SUNY New Paltz students with visions of Cheesy Gordita Crunches dancing in their heads will have to wait a bit longer for good news on the Taco Bell front, as hopes for site plan approval have been delayed at least until later this month.
The eventual 2,192 square foot Taco Bell will share a property with the longtime Burger King at 238-240 Main Street, which itself recently had a renovation proposal approved. Last week, attorney Keith Brown of Melville-based firm Brown, Altman & DiLeo, made a virtual appearance before the town planning board on behalf of the prospective Taco Bell owner Haza Bell, a division of the Haza Group, a Sugarland, Texas-based company with a focus on quick service restaurants.
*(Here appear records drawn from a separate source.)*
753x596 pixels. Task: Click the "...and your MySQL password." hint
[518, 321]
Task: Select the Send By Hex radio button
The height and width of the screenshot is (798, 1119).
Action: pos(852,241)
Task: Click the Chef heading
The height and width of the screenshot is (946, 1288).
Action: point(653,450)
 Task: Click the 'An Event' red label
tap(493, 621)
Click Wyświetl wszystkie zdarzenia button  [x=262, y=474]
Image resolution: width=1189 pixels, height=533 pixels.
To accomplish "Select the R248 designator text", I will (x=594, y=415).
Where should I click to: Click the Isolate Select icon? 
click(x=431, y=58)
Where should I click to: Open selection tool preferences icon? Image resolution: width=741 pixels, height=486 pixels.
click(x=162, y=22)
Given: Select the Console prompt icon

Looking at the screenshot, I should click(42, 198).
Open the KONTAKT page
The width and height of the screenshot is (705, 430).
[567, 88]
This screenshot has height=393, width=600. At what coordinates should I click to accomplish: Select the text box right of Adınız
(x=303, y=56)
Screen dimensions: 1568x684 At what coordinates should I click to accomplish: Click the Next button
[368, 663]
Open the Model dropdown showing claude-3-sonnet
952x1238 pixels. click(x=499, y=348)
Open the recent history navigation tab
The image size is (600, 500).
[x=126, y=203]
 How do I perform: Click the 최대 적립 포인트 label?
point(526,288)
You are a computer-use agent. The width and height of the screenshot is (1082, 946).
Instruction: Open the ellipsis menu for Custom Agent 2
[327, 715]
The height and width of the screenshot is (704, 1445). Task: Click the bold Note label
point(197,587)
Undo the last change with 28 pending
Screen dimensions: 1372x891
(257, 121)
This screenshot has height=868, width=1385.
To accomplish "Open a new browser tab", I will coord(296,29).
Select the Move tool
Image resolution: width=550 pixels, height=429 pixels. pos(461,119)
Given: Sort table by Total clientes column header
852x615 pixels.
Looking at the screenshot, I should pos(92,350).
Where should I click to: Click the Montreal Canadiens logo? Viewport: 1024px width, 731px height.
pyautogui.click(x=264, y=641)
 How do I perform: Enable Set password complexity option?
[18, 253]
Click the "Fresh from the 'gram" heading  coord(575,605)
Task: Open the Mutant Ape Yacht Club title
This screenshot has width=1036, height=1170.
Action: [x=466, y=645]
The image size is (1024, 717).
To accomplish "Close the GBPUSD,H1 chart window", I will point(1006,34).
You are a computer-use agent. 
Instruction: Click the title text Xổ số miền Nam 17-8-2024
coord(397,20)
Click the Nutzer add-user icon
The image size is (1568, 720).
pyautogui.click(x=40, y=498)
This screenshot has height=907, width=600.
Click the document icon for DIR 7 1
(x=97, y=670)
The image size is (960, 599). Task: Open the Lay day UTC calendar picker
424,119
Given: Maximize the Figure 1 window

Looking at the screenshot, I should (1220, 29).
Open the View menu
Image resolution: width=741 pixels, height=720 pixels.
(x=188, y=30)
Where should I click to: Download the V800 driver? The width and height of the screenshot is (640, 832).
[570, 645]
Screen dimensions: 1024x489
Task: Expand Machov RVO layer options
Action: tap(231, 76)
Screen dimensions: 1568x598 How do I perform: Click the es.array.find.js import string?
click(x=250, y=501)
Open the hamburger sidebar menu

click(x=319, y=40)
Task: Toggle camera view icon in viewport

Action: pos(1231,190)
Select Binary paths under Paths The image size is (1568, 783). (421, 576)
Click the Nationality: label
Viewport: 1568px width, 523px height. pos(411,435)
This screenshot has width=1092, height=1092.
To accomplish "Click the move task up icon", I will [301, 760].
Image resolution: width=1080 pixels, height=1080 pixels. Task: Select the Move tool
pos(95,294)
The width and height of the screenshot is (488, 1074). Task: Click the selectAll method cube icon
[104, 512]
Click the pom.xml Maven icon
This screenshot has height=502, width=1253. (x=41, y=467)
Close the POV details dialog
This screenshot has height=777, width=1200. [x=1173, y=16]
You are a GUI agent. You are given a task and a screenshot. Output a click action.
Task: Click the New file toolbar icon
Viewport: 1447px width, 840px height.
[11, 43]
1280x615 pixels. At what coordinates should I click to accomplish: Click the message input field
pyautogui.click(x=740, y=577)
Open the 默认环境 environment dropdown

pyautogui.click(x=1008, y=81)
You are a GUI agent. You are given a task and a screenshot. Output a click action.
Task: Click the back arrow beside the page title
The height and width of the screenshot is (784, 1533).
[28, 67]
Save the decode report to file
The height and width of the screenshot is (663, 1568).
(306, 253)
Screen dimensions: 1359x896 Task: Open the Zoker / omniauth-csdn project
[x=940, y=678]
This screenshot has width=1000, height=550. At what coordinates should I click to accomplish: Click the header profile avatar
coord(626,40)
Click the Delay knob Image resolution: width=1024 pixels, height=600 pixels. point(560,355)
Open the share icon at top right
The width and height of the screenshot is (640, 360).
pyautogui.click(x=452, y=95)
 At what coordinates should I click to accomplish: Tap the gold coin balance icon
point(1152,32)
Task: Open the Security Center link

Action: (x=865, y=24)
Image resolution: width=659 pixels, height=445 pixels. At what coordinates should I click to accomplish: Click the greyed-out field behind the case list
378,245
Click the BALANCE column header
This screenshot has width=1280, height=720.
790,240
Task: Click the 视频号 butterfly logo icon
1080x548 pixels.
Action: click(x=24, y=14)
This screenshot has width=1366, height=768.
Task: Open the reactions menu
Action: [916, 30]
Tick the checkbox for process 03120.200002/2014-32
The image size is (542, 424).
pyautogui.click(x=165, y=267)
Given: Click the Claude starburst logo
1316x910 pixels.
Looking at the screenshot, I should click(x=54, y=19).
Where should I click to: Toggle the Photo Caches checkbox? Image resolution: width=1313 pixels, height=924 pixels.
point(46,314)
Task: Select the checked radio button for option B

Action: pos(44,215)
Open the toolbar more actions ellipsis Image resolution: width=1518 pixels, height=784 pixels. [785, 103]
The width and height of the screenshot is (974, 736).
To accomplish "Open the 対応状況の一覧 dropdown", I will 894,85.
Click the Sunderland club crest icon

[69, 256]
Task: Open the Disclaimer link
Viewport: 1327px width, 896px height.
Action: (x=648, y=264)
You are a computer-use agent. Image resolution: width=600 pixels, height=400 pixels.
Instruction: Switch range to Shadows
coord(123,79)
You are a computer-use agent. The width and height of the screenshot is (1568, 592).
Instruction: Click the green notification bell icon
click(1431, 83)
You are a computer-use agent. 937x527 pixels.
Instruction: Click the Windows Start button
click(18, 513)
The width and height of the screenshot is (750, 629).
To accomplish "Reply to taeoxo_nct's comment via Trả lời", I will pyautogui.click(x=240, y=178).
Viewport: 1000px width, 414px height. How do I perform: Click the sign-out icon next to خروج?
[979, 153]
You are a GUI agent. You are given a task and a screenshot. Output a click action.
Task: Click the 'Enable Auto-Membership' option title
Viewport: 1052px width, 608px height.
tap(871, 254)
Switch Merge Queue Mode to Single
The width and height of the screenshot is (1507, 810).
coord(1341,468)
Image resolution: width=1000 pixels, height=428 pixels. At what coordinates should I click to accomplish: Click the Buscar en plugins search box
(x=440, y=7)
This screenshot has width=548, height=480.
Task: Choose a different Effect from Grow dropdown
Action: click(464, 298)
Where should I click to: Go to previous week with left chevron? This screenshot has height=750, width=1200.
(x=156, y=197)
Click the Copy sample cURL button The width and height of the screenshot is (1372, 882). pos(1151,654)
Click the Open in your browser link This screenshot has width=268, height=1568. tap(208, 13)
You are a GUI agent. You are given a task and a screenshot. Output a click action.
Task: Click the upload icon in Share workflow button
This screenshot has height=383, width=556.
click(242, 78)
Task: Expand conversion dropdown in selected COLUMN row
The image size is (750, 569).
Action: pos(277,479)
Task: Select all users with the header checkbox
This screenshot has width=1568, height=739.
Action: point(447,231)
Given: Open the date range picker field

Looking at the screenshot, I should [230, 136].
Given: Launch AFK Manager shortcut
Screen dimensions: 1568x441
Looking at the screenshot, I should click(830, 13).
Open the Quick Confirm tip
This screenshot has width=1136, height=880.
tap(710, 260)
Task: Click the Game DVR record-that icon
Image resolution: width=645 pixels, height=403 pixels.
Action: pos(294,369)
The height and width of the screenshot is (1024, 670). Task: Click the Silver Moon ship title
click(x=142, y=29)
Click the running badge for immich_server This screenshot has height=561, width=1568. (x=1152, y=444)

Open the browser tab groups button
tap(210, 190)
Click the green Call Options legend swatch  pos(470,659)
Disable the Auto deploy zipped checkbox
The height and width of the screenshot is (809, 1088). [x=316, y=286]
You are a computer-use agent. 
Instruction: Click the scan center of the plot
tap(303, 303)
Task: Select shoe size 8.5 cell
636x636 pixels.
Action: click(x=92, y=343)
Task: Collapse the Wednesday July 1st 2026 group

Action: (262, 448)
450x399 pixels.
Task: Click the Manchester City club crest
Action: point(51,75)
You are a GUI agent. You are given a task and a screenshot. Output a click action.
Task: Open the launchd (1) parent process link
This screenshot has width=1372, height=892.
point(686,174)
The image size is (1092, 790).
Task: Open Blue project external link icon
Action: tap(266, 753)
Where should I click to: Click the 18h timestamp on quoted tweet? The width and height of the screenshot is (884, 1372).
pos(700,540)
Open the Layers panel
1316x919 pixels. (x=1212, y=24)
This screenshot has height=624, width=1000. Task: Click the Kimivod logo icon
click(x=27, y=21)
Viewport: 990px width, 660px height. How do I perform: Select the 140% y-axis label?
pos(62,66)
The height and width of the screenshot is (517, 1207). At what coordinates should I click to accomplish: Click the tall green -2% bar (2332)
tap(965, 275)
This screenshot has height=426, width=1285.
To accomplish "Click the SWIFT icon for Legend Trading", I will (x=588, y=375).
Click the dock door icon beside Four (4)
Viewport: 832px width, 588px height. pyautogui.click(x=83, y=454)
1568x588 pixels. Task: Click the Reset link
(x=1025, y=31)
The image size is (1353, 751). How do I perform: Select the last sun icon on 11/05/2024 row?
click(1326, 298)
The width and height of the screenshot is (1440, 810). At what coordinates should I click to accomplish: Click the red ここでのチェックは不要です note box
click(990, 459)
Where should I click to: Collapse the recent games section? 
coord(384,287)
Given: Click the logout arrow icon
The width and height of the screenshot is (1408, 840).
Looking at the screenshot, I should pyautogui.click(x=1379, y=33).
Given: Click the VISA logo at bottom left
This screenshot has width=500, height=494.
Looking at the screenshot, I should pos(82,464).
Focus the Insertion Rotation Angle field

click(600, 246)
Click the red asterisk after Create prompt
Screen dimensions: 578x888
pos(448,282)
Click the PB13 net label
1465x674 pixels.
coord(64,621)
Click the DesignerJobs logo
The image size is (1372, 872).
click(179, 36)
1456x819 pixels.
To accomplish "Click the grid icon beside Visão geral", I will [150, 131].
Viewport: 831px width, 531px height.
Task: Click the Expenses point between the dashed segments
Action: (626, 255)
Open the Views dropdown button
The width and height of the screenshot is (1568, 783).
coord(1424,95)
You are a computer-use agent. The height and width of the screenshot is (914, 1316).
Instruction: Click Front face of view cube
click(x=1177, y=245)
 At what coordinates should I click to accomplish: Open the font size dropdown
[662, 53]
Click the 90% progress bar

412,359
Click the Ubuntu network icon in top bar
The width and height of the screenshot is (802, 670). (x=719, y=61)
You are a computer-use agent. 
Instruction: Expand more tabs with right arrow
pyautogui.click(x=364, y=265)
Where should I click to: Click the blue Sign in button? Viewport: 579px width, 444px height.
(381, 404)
To date, Haza Bell is the franchise holder for 144 Taco Bell locations across the United States.
The Burger King is a franchise of Edison, New Jersey-based Devs Foods, LLC, and owned by Sanjay Patel of NP Rest 5994, LLC. Patel also owns the property at 238-240, and according to Brown gave Haza Bell the authority to get the (Taco) Bell across the finish line. They very nearly made it.
On Monday, October 21, the applicant cleared seven hurdles, area variances from the town’s zoning board of appeals, relating to signage for the Taco Bell. Haza Bell submitted updated site plans to the planning board reflecting the zoning board’s approval three days later. And on Monday, October 28, they came before the planning board one week later with the hope of receiving final approval.
But a cross access easement between the northeast corner of the Burger King property and 236 Main Street, which features a Walgreens drug store, has pushed the potential site plan approval at least as far as the next planning board meeting, scheduled for Monday, November 25.
The issue stretches back into the 1990’s when the cross access easement was created, allowing access between the two properties without having to use Main Street. While historical site plans include the cross access, attempts to find a formal recording of the easement at the Ulster County Clerk’s Office were unsuccessful. Some board members said it was possible the easement in its current configuration might subsequently be non-compliant.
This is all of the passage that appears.